Au début, Tom ne bougea pas, ses vêtements serrés contre lui, les épaules voûtées et osant à peine observer de quoi était faite cette pièce. Il mit du temps, et Bill lui laissa totalement. Il ne voulait pas le brusquer : ce serait une erreur. Si ça prenait une heure à ce qu'il ose enfin bouger et se glisser dans le bain, et bien soit. Bill lui-même détesterait être à sa place, enfermé là et surveillé comme un gamin ou comme un animal dangereux. Parfois, il y pensait. Réellement. Même quand on leur donnait des libertés, on les gardait enchaînés. Ça lui faisait mal au coeur, mais en même temps, c'était pour leur bien. Rester dans cette pièce avec lui était une question de sécurité, il serait de toute façon trop angoissé de le laisser tout seul ici. La seule chose qu'il pouvait tenter de faire, c'était de les laisser s'acclimater sans les brusquer ou les observer comme certains le faisaient.

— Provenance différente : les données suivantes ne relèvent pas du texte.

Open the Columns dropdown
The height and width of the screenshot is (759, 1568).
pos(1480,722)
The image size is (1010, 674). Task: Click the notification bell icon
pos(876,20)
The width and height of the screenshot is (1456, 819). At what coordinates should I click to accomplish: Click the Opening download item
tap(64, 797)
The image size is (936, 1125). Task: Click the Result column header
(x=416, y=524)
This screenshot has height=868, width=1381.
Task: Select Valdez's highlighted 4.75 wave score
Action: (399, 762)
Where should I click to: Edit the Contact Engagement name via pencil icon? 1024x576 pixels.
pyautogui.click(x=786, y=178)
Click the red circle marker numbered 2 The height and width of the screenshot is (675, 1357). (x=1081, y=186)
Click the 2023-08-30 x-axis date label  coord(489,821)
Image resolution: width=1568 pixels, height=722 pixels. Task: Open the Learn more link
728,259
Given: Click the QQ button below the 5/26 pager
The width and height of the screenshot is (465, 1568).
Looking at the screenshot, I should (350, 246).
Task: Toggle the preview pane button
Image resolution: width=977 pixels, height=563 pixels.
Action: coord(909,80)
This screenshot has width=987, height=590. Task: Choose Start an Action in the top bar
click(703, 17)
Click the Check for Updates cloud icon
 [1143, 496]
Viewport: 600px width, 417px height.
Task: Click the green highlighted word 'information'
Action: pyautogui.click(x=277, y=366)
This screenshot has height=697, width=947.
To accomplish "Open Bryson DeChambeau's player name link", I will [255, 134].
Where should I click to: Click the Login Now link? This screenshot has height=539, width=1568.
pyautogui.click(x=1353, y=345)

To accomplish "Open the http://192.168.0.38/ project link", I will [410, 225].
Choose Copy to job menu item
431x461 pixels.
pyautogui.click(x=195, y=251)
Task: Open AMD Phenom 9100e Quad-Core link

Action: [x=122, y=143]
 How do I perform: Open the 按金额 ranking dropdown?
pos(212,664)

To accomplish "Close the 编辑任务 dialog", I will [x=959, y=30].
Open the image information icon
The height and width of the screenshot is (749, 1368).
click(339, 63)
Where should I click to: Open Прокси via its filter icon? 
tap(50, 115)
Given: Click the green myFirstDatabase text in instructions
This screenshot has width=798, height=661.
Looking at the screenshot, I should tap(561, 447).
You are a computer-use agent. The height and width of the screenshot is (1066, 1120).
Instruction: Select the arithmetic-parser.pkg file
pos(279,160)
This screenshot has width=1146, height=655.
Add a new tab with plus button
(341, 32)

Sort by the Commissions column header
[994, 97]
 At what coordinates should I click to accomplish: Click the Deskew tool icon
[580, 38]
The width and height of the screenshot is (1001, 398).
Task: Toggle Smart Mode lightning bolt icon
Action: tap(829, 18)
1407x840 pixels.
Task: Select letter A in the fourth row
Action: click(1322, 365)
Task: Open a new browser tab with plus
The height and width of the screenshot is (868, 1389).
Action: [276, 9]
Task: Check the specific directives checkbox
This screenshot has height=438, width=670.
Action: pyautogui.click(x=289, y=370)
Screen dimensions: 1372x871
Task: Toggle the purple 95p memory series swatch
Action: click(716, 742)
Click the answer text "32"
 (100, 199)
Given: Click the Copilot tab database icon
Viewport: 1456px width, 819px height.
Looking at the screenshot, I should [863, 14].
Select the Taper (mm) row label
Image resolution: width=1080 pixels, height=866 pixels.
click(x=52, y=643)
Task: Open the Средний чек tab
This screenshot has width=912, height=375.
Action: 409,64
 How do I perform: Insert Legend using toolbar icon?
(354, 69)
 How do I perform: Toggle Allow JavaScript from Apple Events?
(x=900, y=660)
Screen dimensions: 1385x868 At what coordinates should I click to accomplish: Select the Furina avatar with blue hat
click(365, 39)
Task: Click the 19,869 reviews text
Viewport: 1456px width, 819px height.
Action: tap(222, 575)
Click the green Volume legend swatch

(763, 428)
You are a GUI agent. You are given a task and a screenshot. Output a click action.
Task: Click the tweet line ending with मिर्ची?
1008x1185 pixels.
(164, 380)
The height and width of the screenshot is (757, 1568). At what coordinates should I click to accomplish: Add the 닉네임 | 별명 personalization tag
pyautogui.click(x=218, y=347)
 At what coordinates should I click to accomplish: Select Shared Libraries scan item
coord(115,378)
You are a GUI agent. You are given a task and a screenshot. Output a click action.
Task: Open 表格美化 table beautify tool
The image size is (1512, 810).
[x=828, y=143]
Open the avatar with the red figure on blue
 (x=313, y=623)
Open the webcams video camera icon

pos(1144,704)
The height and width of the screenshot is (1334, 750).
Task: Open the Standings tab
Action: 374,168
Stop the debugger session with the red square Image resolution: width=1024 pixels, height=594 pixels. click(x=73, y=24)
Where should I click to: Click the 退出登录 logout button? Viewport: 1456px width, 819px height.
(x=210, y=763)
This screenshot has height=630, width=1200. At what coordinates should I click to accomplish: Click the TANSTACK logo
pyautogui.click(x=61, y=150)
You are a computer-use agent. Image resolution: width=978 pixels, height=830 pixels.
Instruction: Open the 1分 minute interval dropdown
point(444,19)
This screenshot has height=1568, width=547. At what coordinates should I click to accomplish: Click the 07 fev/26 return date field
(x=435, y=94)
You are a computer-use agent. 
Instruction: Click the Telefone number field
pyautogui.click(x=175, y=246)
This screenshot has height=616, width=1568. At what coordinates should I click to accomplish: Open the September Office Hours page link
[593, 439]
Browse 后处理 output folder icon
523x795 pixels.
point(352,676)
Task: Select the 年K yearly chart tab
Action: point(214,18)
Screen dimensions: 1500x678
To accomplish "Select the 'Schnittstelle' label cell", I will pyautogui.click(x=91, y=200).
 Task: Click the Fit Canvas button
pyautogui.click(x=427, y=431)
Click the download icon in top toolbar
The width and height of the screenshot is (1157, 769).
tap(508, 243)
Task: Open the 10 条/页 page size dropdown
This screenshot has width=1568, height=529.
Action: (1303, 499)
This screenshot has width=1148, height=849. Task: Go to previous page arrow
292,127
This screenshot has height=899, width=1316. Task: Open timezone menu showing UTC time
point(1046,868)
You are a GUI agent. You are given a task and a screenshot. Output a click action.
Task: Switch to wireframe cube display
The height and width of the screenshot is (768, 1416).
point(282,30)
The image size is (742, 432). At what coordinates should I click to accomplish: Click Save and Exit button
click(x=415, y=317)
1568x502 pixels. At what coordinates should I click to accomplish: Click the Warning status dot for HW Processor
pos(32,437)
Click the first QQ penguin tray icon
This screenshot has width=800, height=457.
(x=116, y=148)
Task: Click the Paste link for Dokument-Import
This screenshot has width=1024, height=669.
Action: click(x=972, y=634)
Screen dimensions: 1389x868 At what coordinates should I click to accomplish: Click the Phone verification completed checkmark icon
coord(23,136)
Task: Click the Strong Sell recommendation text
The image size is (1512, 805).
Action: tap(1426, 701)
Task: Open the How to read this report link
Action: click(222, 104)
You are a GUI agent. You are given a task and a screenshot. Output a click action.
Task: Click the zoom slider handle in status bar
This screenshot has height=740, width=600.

Après plusieurs minutes, Tom bougea. Il avança et ses mains légèrement tremblantes se levèrent pour pouvoir déposer ses vêtements à l'endroit indiqué. Dans le mouvement, il buta dans une petite poubelle en plastique, sursauta et manqua de tout faire tomber. Bill se retourna au bruit, croisant ses yeux perdus et paniqués. Il lui adressa son sourire le plus rassurant et récupéra les vêtements.

« C'est rien, t'en fais pas. » ; c'est juste du bruit, juste une poubelle, eut-il envie de rajouter. C'était très bizarre et aussi fascinant la façon dont il pouvait perdre ses repères en dehors de sa chambre, et aussi d'être surpris de faire du bruit. Qui serait surpris d'en faire ? Il était si habitué au silence, à être muet et imperceptible.

Encore une fois, Bill le laissa évoluer à son rythme et il lui fallut un certain temps avant qu'il ne se décide à se déshabiller. Pour le coup, il détourna les yeux tout en pensant qu'il n'aimerait pas qu'on le regarde, lui, et attendit patiemment jusqu'à entendre le bruit de l'eau bougeant contre les parois de la baignoire. En fait, ce fût très léger. Comme lui. Tom était si léger et discret qu'il se faufila presque silencieusement dans l'eau chaude.

Une fois à l'intérieur, il ne bougea pas. En tout cas, Bill ne l'entendit pas et aurait pu jurer qu'il était encore recroquevillé avec les jambes contre lui alors qu'il ne le voyait pas. Il attendit patiemment, lui laissant le temps de s'habituer à la sensation de l'eau chaude et aussi à la situation. Il jeta un petit coup d'oeil vers lui pour s'assurer que tout allait bien et s'occupa à ranger tous les savons par parfum. Fraise, vanille, pomme glacée.Oh ! C'était sans doute son préféré. Il se demanda durant une seconde si amener du bain moussant serait une bonne idée. En fait, ça pourrait être marrant. Certains faisaient les clowns dans le bain et un petit supplément serait pas mal.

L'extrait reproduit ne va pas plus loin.